### GIVEN INFORMATION
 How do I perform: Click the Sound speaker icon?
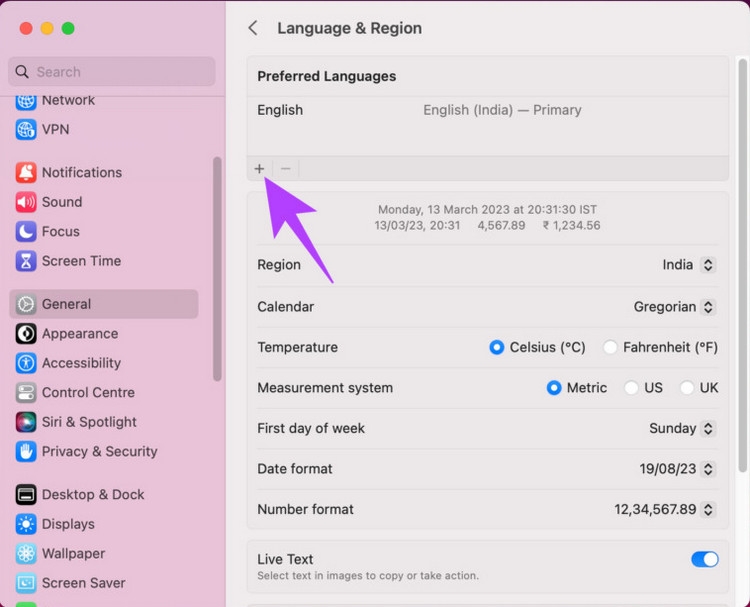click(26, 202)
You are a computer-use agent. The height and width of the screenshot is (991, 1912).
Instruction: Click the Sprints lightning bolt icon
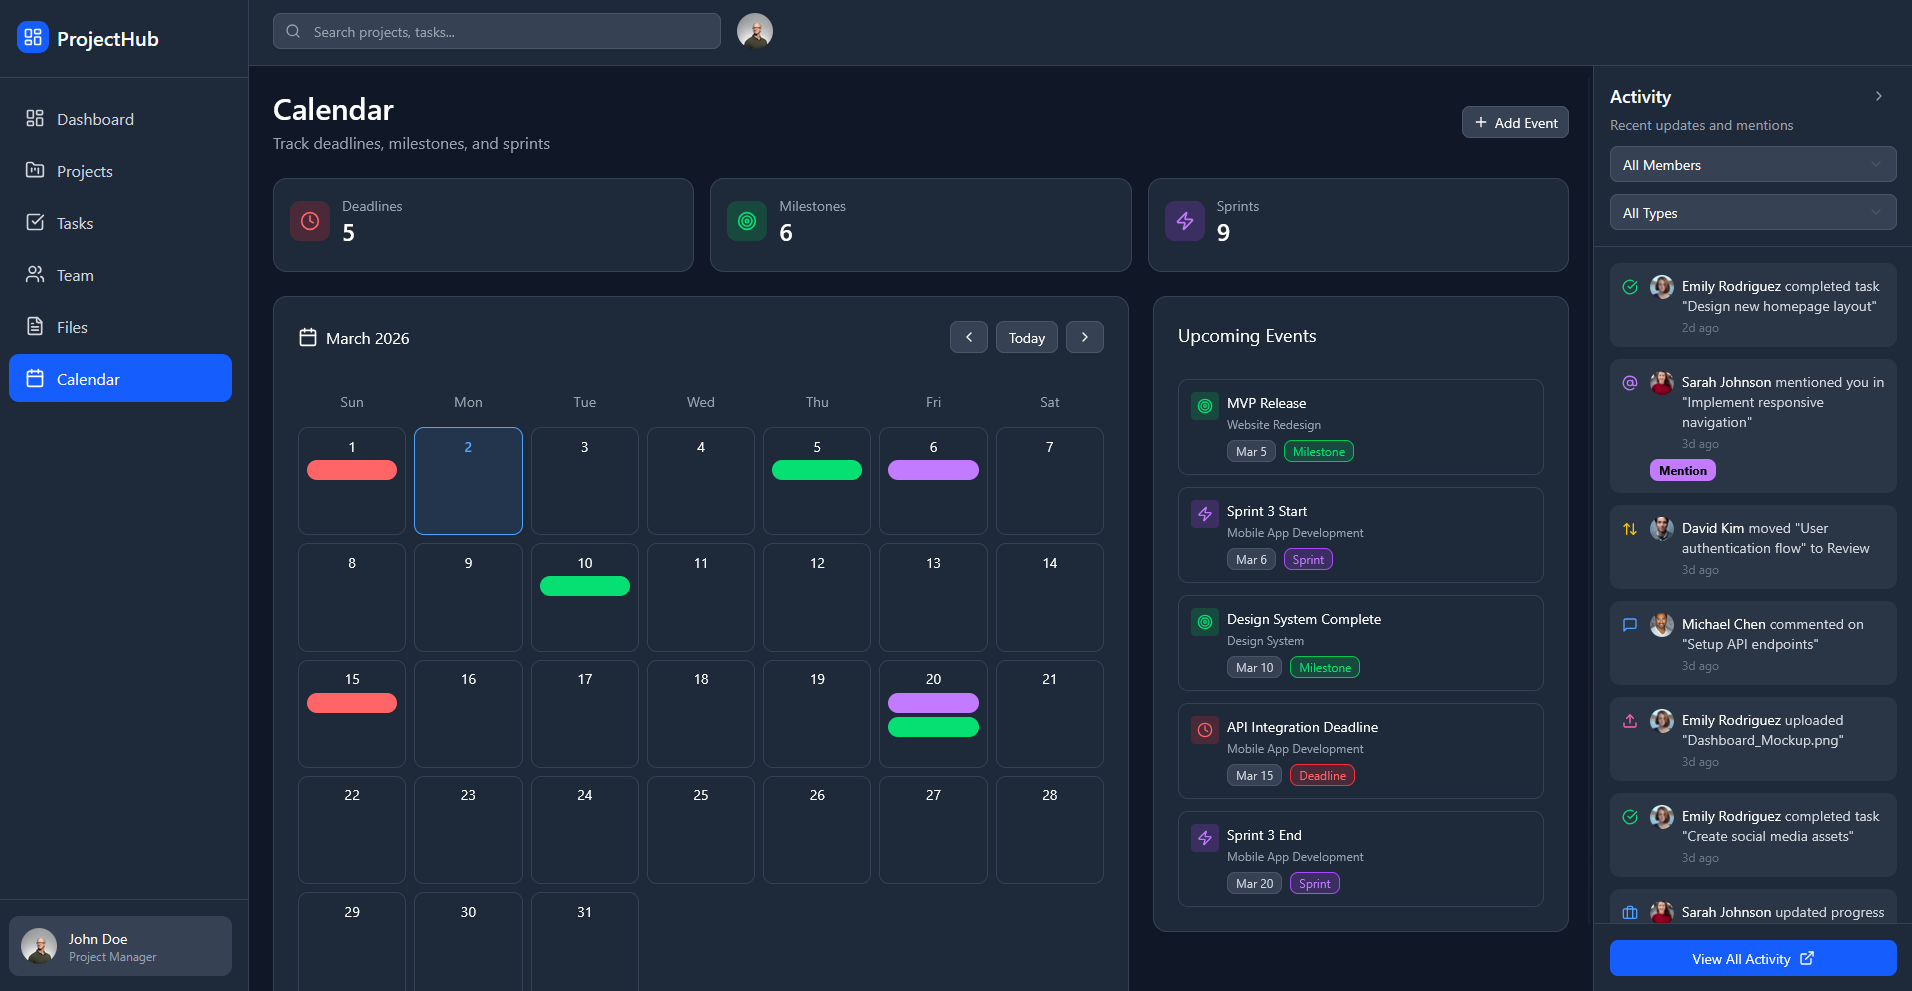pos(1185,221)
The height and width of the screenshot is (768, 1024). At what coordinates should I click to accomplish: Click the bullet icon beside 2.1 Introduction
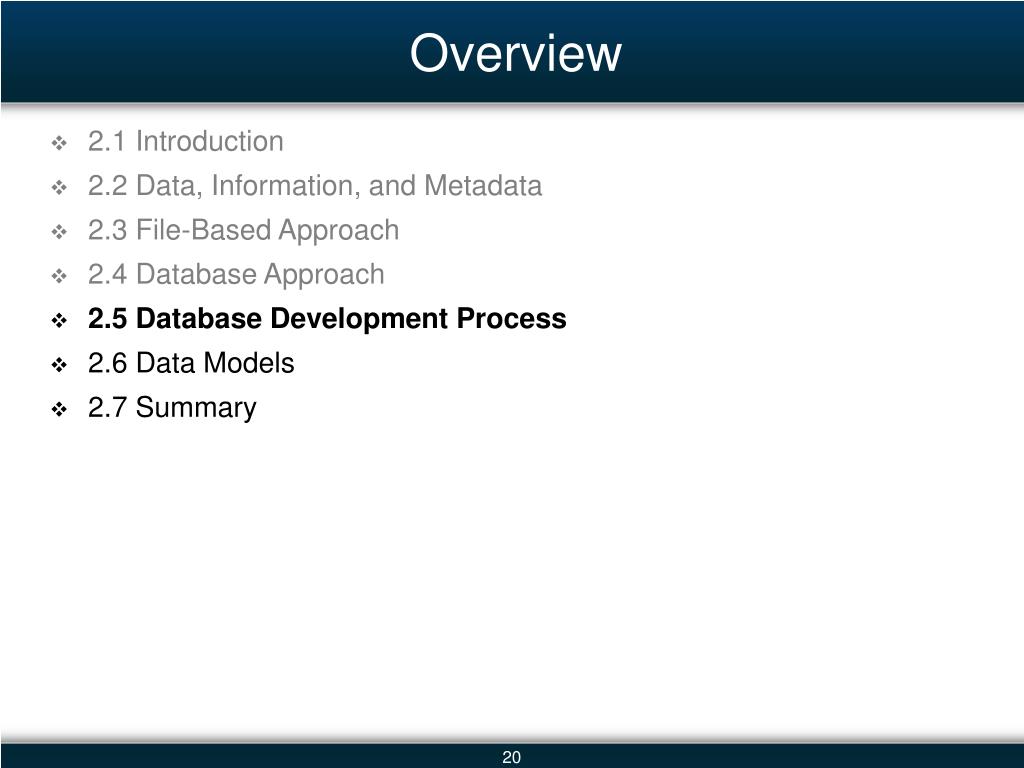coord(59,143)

==

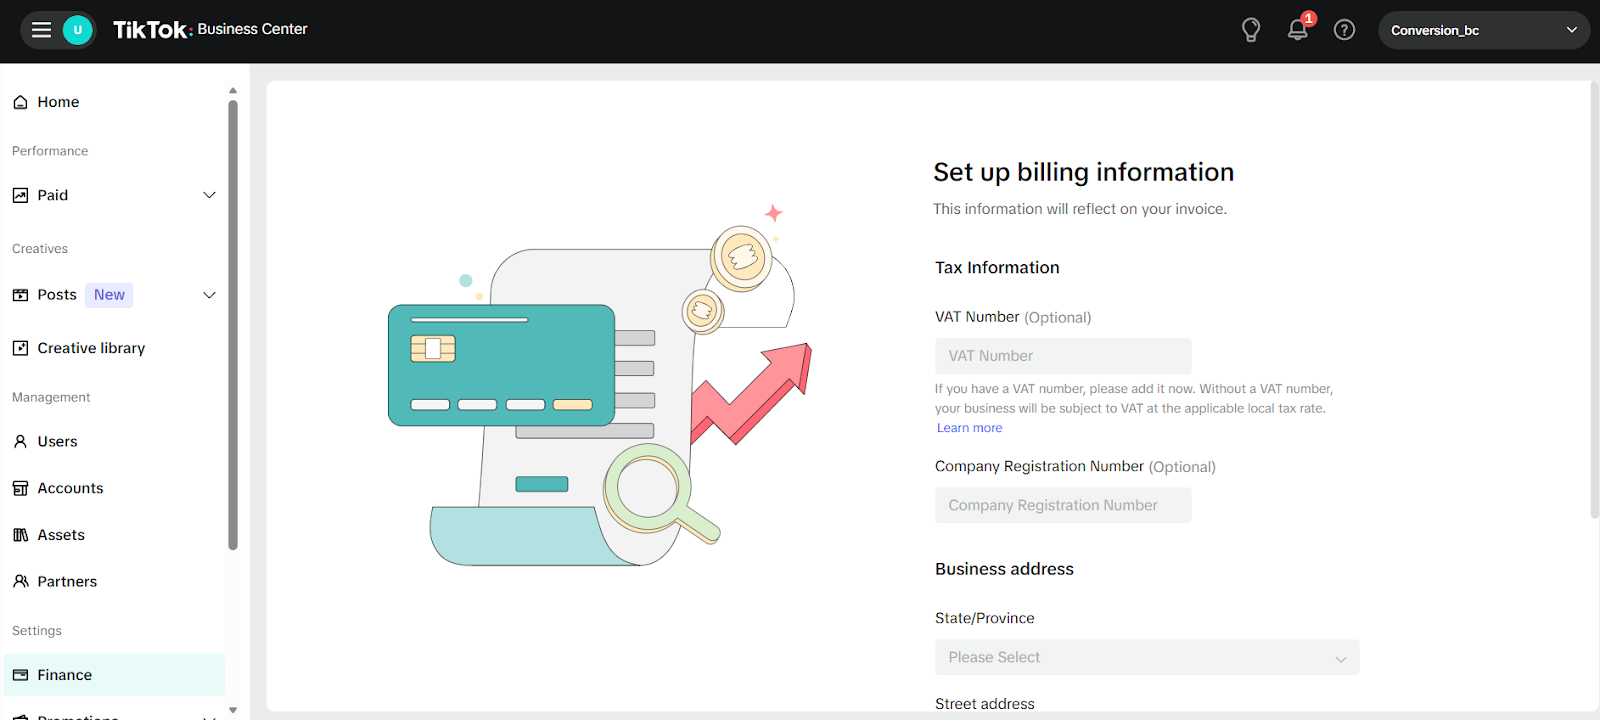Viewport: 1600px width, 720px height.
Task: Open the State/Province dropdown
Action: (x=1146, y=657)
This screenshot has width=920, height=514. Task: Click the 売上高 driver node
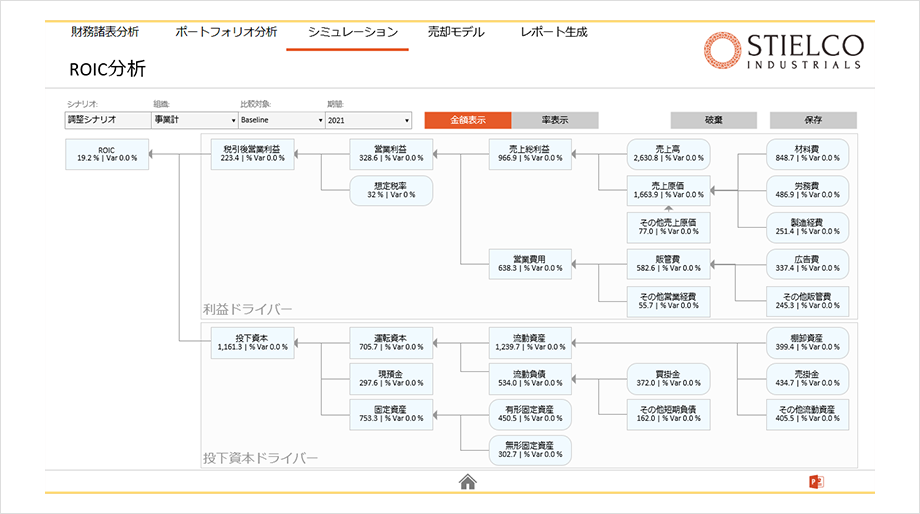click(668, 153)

--

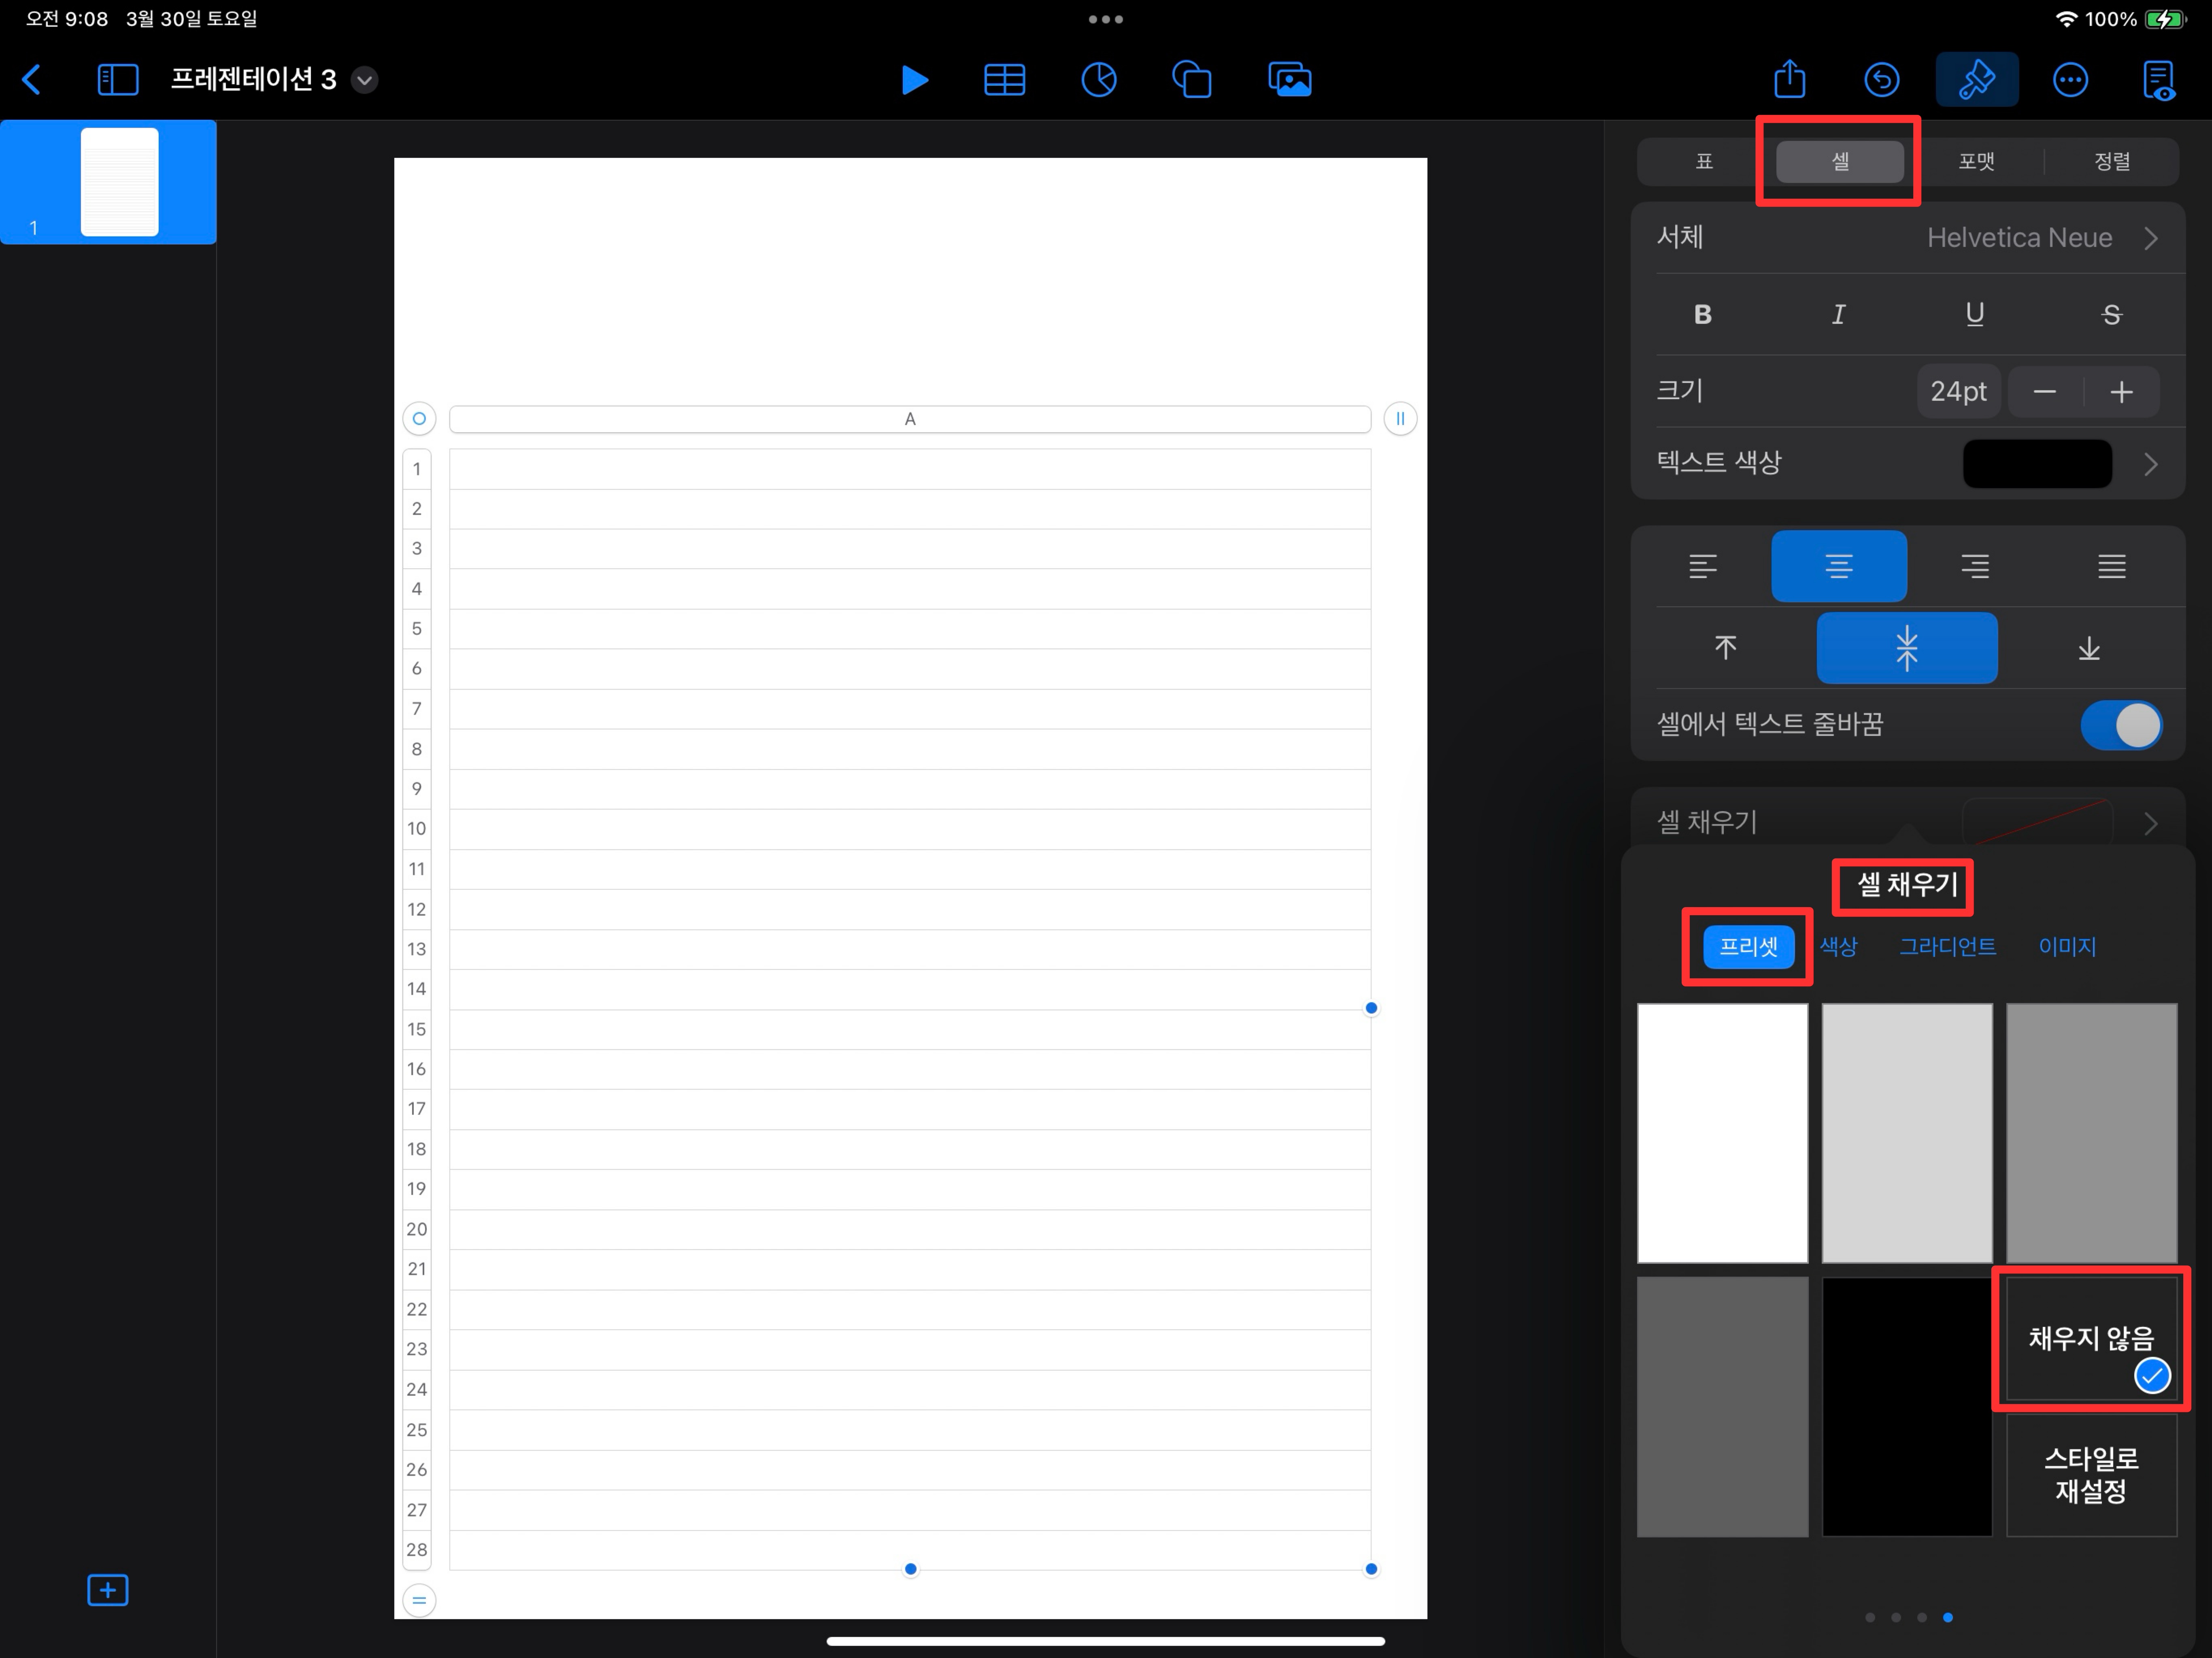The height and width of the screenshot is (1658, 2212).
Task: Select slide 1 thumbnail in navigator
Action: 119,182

### REQUIREMENTS
Quote the part of the items that opens with the line containing "The height and width of the screenshot is (1658, 2212)." and closes with the line containing "Action: 119,182", both lines included, and leave the pictures out.

### CORRECT OUTPUT
The height and width of the screenshot is (1658, 2212).
Task: Select slide 1 thumbnail in navigator
Action: 119,182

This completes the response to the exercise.